Guidance on harmonised administrative practices and alternative technical solutions until EUDAMED is fully functional
MDCG 2021-1 Rev.1
The objective of the guidance is to describe the harmonised administrative practices and alternative technical solutions for the exchange of information until EUDAMED becomes fully functional, anticipated for 26 May 2022. The proposed solutions aim to allow all relevant parties to meet their applicable MDR obligations whilst minimising additional burdens.
To remind you, the intended purpose of the EUDAMED modules is to: facilitate the collation and processing of information under the MDR regarding the registration of relevant economic operators, devices and systems and procedure packs (UDI), notified bodies & certificates, certain aspects of conformity assessment, clinical investigations, vigilance and market surveillance as well as post-market surveillance.
MDCG 2021-1 Rev.1 changes
Third paragraph, sentence deleted: “Parties should also note that, in principle and unless otherwise concluded by the MDCG, the reporting obligations with regard to EUDAMED apply to all information generated and collected under the MDR from its date of application (e.g. UDI, certificates) and therefore must be carried out as soon as EUDAMED becomes fully functional”
▪ Manufacturers should be well aware that the obligation of UDI assignment (Basic UDI and UDI-DI) to a device applies from 26 May 2021 (Art. 27(3) MDR). Labelling requirements will apply gradually, starting from 26 May 2021 (Art. 123(3)(f) MDR).

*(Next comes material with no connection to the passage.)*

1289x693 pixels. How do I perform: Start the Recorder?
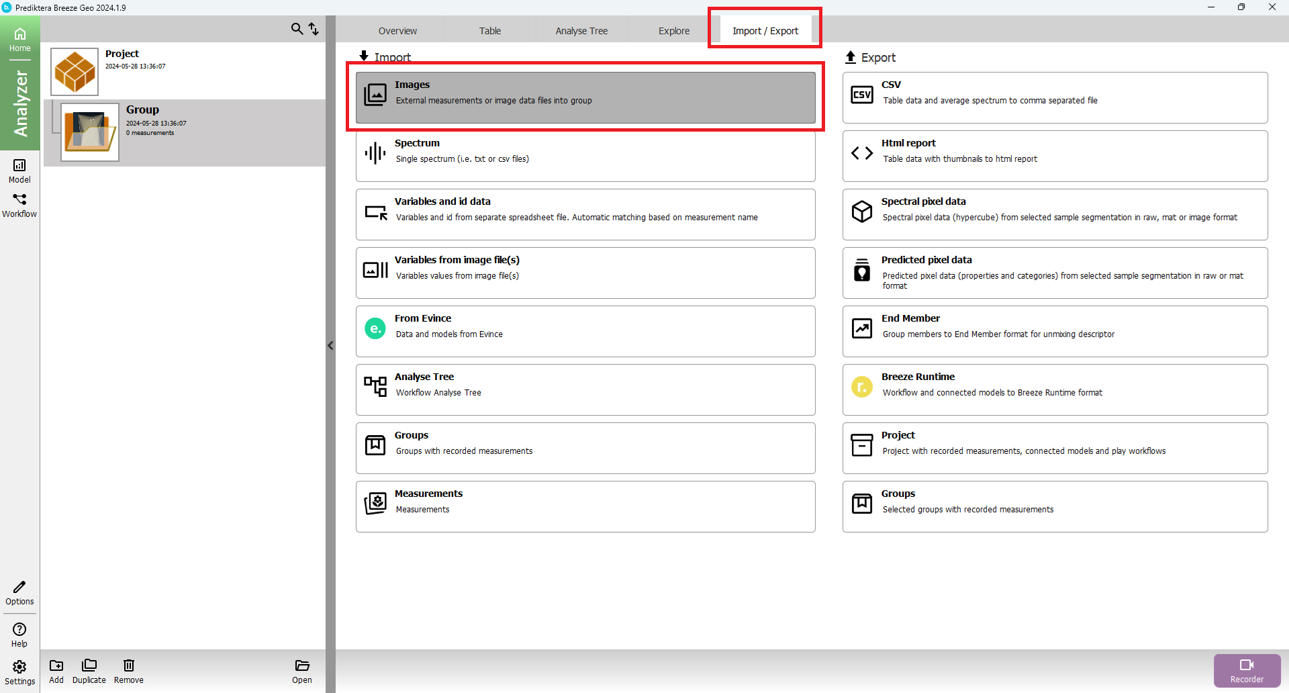pos(1247,670)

Compliance with this obligation requires manufacturers to assign, capture and store UDI information until the requisite module is capable of accepting the data.

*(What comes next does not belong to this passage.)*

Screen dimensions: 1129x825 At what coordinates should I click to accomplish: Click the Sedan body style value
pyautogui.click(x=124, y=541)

▪ As the functionality is available in Eudamed, the system may now be used for the registration of manufacturers, authorised representatives and importers before the notice of full functionality of Eudamed has been published. Nevertheless, EU economic operators should refer to the national provisions in Member States. Readers of this guidance are requested to refer to MDCG Position Paper on the use of the EUDAMED actor registration module and of the Single Registration Number (SRN) in the Member States.

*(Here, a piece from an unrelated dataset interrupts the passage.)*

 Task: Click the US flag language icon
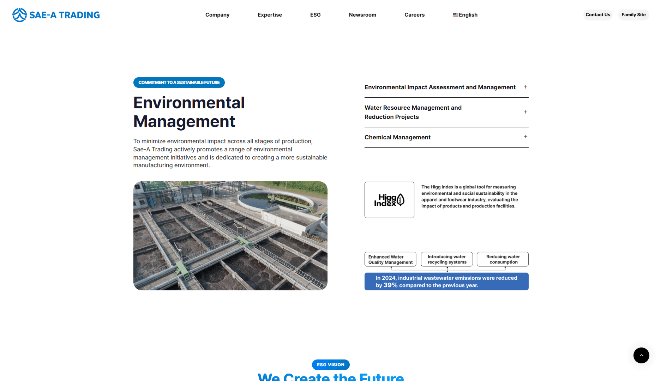point(456,15)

There has been mention in various regulatory channels, of an awareness of individual member states/competent authorities requesting information above and beyond what would be required for the Eudamed database registration. And, even worse, not responding to the requisite actions, ie. confirmation of SRN numbers.
Manufacturers certainly do not need additional burdens. Why isn’t consistency the aim of the game?
▪ Manufacturers should report serious incidents and field safety corrective actions to the respective/relevant national vigilance systems. The new MIR form has been adapted to MDR requirements and should be used accordingly or manufacturers may use the current FSCA form with the additional information required under the MDR added to the general comments section of the form.
So which form will your company use?
The guidance makes reference to CircaBC as alternative solution for the relevant parties who should endeavour to make use of already existing CircaBC directories to the extent that this is possible and appropriate. https://circabc.europa.eu/faces/jsp/extension/wai/navigation/container.jsp
|Example of the types of activities and data to be collected in the alternative directories until EUDAMED is functional:|
|Nomination list of experts for joint assessment of applications||Commission|
|Monitoring and re-assessment of notified bodies||Member States|
|Inform the other notified bodies of any manufacturer that withdraws its application prior to the notified body’s decision regarding the conformity assessment.||Notified Bodies|
|Clinical evaluation consultation procedure for certain class III and class IIb devices||Notified Bodies|
|Communicating analysis of SIs and FSCAs||Commission and Member States|
|The competent authorities shall prepare an annual summary of the results of their surveillance activities and make it accessible to other competent authorities||Competent Authorities|
Due to the unavailability of EUDAMED, the commission, member states, notified bodies and competent authorities will be required to manage separate (confidential) directories to store and share your company data.
EUDAMED was due to become the panacea for all things related to the safety of medical devices in the European market. It is woefully inadequate (and unacceptable) that all relevant parties are subject to and are required to implement “work arounds” due to the continued delays.
Data stored and managed in various, disparate systems, is not a great start for the application of a new regulation.
Let’s hope, this time next year we will be praising the commission for a job finally done.